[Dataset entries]
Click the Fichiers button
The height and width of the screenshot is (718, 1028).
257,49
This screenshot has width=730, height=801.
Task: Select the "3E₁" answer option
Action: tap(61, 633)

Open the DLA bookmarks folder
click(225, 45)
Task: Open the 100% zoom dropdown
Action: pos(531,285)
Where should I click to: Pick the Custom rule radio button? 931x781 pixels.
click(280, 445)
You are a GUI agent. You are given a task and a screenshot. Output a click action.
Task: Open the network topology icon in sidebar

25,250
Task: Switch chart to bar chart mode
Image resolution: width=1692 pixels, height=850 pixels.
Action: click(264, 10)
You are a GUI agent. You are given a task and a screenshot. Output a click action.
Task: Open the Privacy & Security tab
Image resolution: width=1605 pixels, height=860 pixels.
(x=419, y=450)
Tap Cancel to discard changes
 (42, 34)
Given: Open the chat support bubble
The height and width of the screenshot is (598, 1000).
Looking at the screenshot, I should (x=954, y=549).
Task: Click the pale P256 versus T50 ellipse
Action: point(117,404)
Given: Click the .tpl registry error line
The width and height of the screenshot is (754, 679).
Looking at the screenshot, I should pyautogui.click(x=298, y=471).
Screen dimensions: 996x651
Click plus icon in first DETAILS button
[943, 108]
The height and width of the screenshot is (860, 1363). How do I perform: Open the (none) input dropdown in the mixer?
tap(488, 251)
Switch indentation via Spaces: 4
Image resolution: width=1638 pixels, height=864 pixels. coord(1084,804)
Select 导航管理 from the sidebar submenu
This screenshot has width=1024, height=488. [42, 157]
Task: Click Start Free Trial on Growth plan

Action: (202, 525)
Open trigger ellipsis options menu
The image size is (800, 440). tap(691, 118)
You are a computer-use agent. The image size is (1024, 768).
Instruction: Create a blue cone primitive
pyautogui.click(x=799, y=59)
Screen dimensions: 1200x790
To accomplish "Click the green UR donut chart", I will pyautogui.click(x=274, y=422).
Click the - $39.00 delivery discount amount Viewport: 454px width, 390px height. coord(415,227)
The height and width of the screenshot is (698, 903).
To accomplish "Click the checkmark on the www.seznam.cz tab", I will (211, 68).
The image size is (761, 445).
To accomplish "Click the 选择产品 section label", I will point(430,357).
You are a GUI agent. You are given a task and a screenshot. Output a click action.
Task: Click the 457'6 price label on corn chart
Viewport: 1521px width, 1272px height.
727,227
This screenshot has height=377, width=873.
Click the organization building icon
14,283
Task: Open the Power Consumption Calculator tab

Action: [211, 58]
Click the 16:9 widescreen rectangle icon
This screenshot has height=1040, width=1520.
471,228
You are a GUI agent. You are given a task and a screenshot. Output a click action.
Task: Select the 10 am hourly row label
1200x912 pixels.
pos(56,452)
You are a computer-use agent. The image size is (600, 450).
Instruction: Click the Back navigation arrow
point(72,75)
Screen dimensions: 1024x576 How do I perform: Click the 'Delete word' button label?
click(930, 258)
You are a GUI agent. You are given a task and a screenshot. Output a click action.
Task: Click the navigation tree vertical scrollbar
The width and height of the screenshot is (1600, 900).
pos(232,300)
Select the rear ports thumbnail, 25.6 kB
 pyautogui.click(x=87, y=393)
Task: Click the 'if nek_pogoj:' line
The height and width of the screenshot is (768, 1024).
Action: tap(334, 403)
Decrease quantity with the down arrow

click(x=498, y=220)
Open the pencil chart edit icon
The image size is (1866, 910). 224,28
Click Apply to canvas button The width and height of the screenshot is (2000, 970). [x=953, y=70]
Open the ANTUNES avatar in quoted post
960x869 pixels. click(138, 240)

REQUIREMENT: What is needed is an exact transcription of every record above.

RESULT OF THIS EXERCISE:
Click the Fichiers button
The height and width of the screenshot is (718, 1028).
257,49
This screenshot has width=730, height=801.
Task: Select the "3E₁" answer option
Action: tap(61, 633)

Open the DLA bookmarks folder
click(225, 45)
Task: Open the 100% zoom dropdown
Action: pos(531,285)
Where should I click to: Pick the Custom rule radio button? 931x781 pixels.
click(280, 445)
You are a GUI agent. You are given a task and a screenshot. Output a click action.
Task: Open the network topology icon in sidebar

25,250
Task: Switch chart to bar chart mode
Image resolution: width=1692 pixels, height=850 pixels.
Action: click(264, 10)
You are a GUI agent. You are given a task and a screenshot. Output a click action.
Task: Open the Privacy & Security tab
Image resolution: width=1605 pixels, height=860 pixels.
(x=419, y=450)
Tap Cancel to discard changes
 (42, 34)
Given: Open the chat support bubble
The height and width of the screenshot is (598, 1000).
Looking at the screenshot, I should (x=954, y=549).
Task: Click the pale P256 versus T50 ellipse
Action: point(117,404)
Given: Click the .tpl registry error line
The width and height of the screenshot is (754, 679).
Looking at the screenshot, I should pyautogui.click(x=298, y=471).
Screen dimensions: 996x651
Click plus icon in first DETAILS button
[943, 108]
The height and width of the screenshot is (860, 1363). How do I perform: Open the (none) input dropdown in the mixer?
tap(488, 251)
Switch indentation via Spaces: 4
Image resolution: width=1638 pixels, height=864 pixels. coord(1084,804)
Select 导航管理 from the sidebar submenu
This screenshot has width=1024, height=488. [42, 157]
Task: Click Start Free Trial on Growth plan

Action: (202, 525)
Open trigger ellipsis options menu
The image size is (800, 440). tap(691, 118)
You are a computer-use agent. The image size is (1024, 768).
Instruction: Create a blue cone primitive
pyautogui.click(x=799, y=59)
Screen dimensions: 1200x790
To accomplish "Click the green UR donut chart", I will pyautogui.click(x=274, y=422).
Click the - $39.00 delivery discount amount Viewport: 454px width, 390px height. coord(415,227)
The height and width of the screenshot is (698, 903).
To accomplish "Click the checkmark on the www.seznam.cz tab", I will (211, 68).
The image size is (761, 445).
To accomplish "Click the 选择产品 section label", I will point(430,357).
You are a GUI agent. You are given a task and a screenshot. Output a click action.
Task: Click the 457'6 price label on corn chart
Viewport: 1521px width, 1272px height.
727,227
This screenshot has height=377, width=873.
Click the organization building icon
14,283
Task: Open the Power Consumption Calculator tab

Action: [211, 58]
Click the 16:9 widescreen rectangle icon
This screenshot has height=1040, width=1520.
471,228
You are a GUI agent. You are given a task and a screenshot. Output a click action.
Task: Select the 10 am hourly row label
1200x912 pixels.
pos(56,452)
You are a computer-use agent. The image size is (600, 450).
Instruction: Click the Back navigation arrow
point(72,75)
Screen dimensions: 1024x576 How do I perform: Click the 'Delete word' button label?
click(930, 258)
You are a GUI agent. You are given a task and a screenshot. Output a click action.
Task: Click the navigation tree vertical scrollbar
The width and height of the screenshot is (1600, 900).
pos(232,300)
Select the rear ports thumbnail, 25.6 kB
 pyautogui.click(x=87, y=393)
Task: Click the 'if nek_pogoj:' line
The height and width of the screenshot is (768, 1024).
Action: tap(334, 403)
Decrease quantity with the down arrow

click(x=498, y=220)
Open the pencil chart edit icon
The image size is (1866, 910). 224,28
Click Apply to canvas button The width and height of the screenshot is (2000, 970). [x=953, y=70]
Open the ANTUNES avatar in quoted post
960x869 pixels. click(138, 240)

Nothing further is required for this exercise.